Unlike other modern steel warships, which traditionally sat their mass at midships, USS Carronade was designed to feature her mass closer to stern and open her forecastle for primary armament with unobstructed firing angles. She was armed with a 1 x 5" /38 caliber Dual Purpose (DP) deck gun for protection against surface ships (and bombarding shoreline positions) and carried 2 x 40mm Bofors Anti-Aircraft (AA) guns for close-in defense but her primary armament was 8 x Mark 105 series twin rocket launchers - really the heart-and-soul of her firepower when participating in amphibious assaults. The vessel could lay just outside of the assault zone and assail shoreline and inland targets through her rocket firepower - some thirty rockets could be unleashed from each launcher in as little as a minute.
As built, the vessel displaced 1,500 tons and featured a length of 245 feet, a beam of 38.5 feet and a draught of 11 feet. With her superstructure concentrated near the stern, she promoted a very distinct profile when seen on the horizon. Her operating crew numbered 162 and her machinery consisted of a diesel arrangement providing 3,100 horsepower to 2 x shafts. This gave her a maximum speed (in ideal conditions) of 15 knots.
USS Carronade was constructed by Puget Sound & Dredging Company of Seattle, Washington and saw her keel laid down on November 19th, 1952. She was launched on May 26thm, 1953 and formally commissioned on May 25th, 1955. Her homeport was San Diego along the California coast, giving her access to the wide reaches of the Pacific Ocean.
From mid-1955 until March of 1956 Carronade was used in the training role to acclimate crew and specialists to her new design. A stop at Pearl Harbor, Hawaii and Vancouver, Canada then showed off her deep-water, sea-going capabilities and exercises followed into 1957. She then completed a pair of tours to Southeast Asia before being decommissioned on May 31st, 1960.

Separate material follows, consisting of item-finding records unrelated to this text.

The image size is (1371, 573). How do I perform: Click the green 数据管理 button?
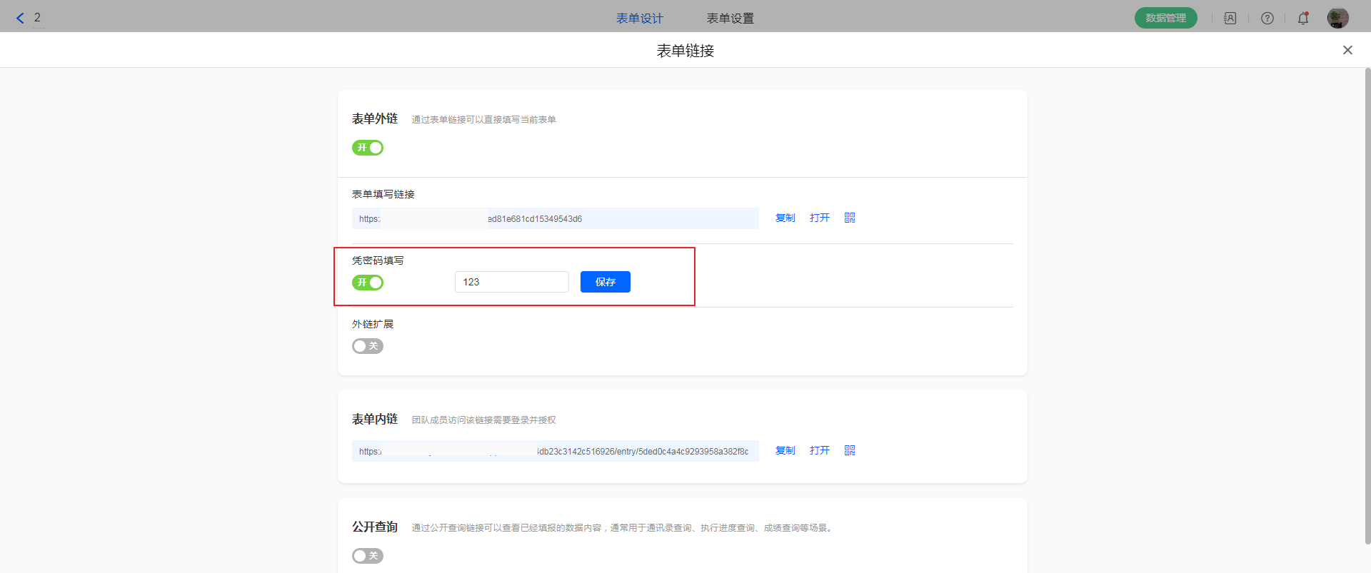[x=1165, y=18]
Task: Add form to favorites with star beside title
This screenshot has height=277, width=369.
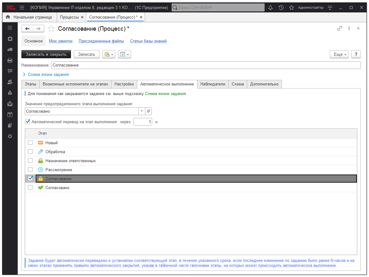Action: coord(51,29)
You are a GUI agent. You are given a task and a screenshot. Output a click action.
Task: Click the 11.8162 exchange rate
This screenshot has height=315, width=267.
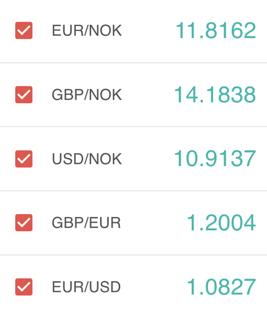click(216, 31)
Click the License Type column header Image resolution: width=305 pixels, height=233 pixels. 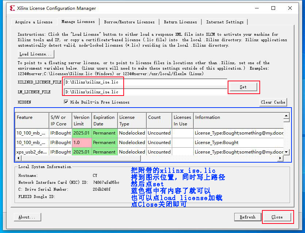click(x=132, y=120)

By this time, the United States had become embroiled in Vietnam and pressed USS Carronade back into service where she was stationed as flagship to Inshore Fire Support Division 93. Her tour in Vietnam ended in 1970 to which she saw her second decommissioning on July 24, 1970. She was struck from the Naval Register on May 1st, 1973. The U.S. withdrew from the war that same year (March 29th, 1973).
Stripped of her war-making goods, the hulk of USS Carronade was sold for scrap in September of 1974, bringing about her formal end.